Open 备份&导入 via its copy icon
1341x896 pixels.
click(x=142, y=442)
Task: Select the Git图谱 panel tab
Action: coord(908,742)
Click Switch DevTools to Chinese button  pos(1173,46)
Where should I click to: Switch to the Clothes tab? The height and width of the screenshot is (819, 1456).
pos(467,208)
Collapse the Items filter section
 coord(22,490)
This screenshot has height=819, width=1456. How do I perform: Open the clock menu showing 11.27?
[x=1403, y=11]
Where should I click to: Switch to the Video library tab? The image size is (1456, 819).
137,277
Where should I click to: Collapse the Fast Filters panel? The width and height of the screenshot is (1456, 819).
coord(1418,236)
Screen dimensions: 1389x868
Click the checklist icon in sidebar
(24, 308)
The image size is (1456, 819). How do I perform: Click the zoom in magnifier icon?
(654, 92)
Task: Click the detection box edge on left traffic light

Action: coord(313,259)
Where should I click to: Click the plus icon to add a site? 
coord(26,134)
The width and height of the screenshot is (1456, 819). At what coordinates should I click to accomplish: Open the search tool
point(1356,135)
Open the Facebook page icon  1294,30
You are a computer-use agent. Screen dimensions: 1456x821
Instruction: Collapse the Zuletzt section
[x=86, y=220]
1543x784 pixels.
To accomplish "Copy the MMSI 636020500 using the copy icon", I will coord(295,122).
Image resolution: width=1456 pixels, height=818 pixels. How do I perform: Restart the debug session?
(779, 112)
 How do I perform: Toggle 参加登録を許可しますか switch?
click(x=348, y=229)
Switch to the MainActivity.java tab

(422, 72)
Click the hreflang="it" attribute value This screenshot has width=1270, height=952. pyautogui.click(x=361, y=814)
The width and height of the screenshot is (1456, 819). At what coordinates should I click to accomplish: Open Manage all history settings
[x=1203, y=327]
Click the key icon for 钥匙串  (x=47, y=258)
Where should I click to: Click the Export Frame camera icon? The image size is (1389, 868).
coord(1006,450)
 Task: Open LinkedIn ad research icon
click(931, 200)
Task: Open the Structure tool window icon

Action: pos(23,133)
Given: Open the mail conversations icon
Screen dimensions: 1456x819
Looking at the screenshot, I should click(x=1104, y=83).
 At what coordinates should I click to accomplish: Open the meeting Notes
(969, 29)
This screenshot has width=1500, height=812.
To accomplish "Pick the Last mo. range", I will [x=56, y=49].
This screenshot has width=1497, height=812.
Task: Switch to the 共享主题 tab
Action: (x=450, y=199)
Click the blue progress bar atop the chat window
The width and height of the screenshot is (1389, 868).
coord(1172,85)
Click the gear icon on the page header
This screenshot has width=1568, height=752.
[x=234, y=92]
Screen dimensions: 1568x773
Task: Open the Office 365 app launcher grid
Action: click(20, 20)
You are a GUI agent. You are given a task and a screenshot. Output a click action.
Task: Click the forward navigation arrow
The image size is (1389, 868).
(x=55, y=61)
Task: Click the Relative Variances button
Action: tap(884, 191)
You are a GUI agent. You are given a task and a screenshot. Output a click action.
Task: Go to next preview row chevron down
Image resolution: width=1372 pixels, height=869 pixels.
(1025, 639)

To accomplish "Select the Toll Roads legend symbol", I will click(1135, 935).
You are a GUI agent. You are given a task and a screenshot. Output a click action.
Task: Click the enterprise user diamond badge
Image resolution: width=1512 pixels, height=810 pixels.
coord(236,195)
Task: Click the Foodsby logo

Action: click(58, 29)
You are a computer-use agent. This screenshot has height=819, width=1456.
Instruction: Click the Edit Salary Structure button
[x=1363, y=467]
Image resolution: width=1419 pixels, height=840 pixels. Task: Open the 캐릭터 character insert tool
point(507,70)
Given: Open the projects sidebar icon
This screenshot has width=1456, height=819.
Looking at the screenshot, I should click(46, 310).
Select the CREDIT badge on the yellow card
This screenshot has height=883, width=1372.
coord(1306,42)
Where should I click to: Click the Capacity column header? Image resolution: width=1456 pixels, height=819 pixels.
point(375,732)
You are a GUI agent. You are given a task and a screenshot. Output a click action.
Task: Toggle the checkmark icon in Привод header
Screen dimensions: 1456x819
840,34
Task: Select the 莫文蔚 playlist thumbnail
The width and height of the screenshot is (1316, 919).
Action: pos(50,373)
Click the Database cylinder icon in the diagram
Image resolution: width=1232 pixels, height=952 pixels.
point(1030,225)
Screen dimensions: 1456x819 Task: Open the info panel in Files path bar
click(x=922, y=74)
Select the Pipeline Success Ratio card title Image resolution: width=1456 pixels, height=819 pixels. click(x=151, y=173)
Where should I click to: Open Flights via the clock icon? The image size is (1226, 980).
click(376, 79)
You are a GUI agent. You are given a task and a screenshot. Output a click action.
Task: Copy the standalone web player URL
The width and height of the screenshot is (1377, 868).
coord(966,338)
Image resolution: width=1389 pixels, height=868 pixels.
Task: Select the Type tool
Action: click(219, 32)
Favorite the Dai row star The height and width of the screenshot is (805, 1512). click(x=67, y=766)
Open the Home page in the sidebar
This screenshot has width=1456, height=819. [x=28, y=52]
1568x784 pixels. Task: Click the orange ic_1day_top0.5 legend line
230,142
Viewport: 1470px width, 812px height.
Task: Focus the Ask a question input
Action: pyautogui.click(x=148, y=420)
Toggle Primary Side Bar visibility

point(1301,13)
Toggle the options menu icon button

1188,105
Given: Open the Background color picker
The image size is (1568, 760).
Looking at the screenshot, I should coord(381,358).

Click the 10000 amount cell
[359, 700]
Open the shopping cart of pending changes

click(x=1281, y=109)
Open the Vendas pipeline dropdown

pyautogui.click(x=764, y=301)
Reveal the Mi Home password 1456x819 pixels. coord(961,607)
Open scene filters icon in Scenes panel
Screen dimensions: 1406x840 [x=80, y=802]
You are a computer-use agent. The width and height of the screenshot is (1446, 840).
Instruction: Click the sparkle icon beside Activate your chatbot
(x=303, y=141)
────
_Directions for this task_
A complete answer lists every line of the listing above that holds the word "computer".

_Response to this task_
You are a computer-use agent. Screen dimensions: 1456x821
You are a computer-use agent. This screenshot has height=819, width=1456.
You are a computer-use agent. The width and height of the screenshot is (1446, 840).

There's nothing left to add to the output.